**What to do**
Lines containing the word "heading" are the ones to copy from the records below.

(Stored items from a collection)

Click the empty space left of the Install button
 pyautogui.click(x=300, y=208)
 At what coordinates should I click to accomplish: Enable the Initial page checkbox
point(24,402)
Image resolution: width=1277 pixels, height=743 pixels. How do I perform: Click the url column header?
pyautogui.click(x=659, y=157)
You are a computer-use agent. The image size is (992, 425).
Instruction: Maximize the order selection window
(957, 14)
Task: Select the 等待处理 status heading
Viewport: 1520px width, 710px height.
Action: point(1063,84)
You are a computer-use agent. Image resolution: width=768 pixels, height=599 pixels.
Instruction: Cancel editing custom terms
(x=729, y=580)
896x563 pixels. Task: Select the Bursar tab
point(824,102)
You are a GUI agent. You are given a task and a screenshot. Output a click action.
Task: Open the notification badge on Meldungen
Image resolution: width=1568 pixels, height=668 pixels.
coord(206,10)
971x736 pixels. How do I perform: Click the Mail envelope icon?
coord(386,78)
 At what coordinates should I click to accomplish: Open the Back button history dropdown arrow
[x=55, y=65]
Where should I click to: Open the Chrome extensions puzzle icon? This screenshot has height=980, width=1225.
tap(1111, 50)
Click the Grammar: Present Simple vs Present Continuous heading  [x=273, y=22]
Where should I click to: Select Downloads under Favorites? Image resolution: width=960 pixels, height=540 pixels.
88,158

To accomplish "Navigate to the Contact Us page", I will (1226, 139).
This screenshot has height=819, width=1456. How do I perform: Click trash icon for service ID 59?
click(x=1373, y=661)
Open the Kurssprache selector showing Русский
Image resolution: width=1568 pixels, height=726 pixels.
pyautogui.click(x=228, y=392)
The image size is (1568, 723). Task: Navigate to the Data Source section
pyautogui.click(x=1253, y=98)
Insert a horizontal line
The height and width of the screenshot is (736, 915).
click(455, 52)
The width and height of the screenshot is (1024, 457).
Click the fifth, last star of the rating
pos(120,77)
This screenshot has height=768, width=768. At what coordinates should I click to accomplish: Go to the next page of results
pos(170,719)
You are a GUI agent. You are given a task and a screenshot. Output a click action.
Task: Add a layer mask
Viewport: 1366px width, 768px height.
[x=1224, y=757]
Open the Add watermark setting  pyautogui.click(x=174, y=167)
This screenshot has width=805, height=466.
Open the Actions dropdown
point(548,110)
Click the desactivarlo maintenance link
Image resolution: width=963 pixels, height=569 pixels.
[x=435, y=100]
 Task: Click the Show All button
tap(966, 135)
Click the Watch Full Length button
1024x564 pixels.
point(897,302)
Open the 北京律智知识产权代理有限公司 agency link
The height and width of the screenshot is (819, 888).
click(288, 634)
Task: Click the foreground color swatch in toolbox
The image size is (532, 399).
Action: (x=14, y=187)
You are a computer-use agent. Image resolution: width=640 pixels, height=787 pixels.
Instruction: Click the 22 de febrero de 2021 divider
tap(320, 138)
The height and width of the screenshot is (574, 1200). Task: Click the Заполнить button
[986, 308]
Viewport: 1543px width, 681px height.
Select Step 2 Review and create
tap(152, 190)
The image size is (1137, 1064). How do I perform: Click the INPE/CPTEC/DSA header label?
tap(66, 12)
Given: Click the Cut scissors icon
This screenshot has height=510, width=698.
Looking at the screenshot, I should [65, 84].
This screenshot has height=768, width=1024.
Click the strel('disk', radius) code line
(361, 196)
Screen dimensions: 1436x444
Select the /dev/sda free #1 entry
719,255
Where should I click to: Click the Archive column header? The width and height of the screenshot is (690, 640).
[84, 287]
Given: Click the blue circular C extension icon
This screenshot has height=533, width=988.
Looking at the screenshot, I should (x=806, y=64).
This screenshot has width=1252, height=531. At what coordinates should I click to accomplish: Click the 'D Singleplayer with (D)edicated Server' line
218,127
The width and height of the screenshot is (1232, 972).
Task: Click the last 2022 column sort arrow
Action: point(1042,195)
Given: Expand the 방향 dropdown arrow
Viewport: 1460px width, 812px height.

**Solution for this exercise**
Task: Select the 等待处理 status heading
Click the Grammar: Present Simple vs Present Continuous heading  [x=273, y=22]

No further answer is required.